__Data records__:
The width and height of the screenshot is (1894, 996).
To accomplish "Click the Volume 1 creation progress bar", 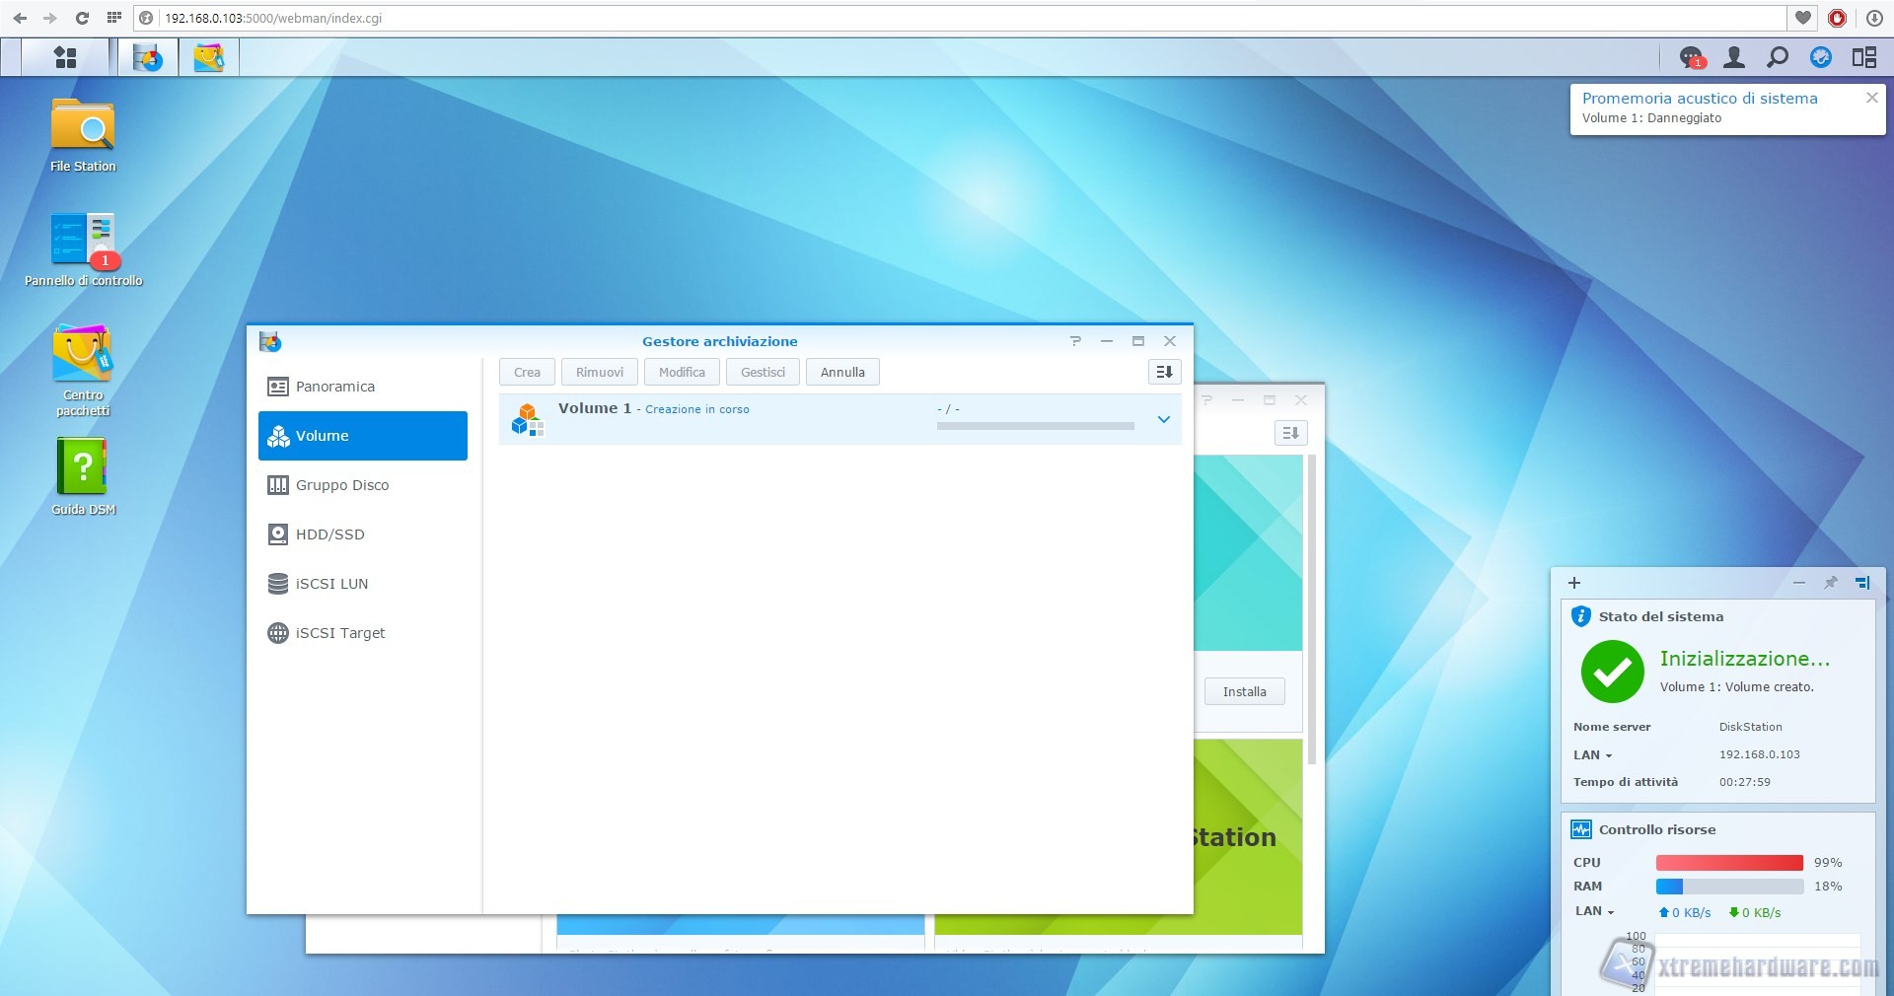I will click(x=1035, y=426).
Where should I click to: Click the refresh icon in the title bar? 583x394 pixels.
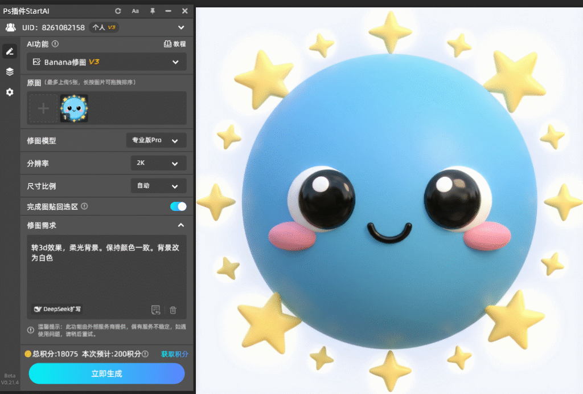click(x=118, y=11)
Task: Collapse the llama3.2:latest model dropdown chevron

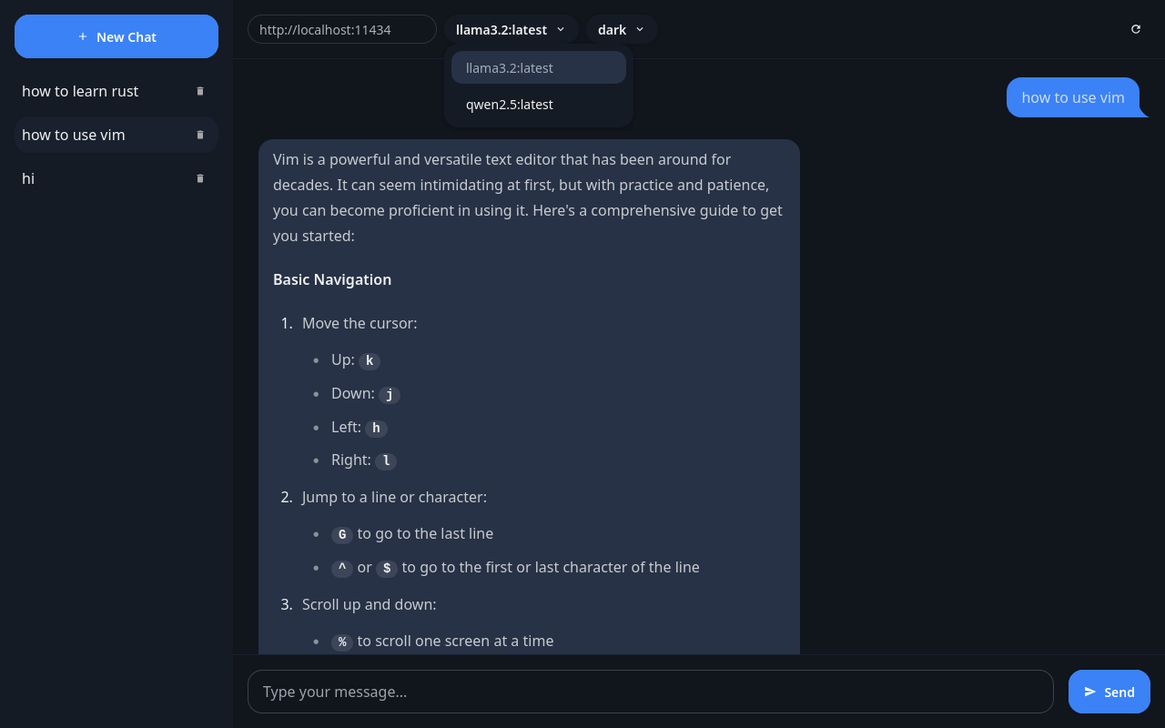Action: click(561, 29)
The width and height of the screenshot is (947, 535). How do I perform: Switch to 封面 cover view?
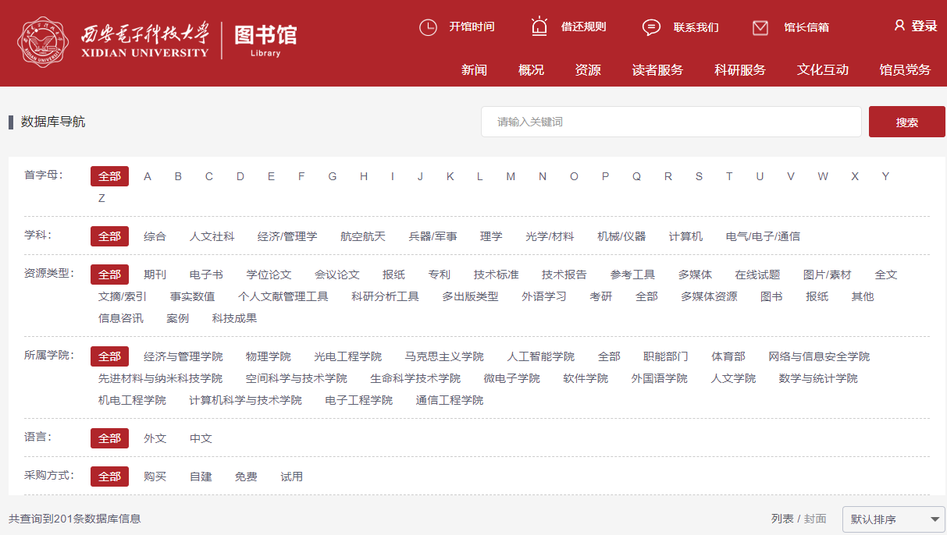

__Work to do__: Rewrite the listing above as a numbered list, from the line containing "Where should I" through the end of the listing, with blank lines dropped. Leave the pictures out of your answer.

__Right answer__:
1. Where should I click to: Click the refresh icon in the title bar? 583x394 pixels.
2. click(x=118, y=11)
3. Task: Collapse the llama3.2:latest model dropdown chevron
4. Action: click(561, 29)
5. The width and height of the screenshot is (947, 535). How do I perform: Switch to 封面 cover view?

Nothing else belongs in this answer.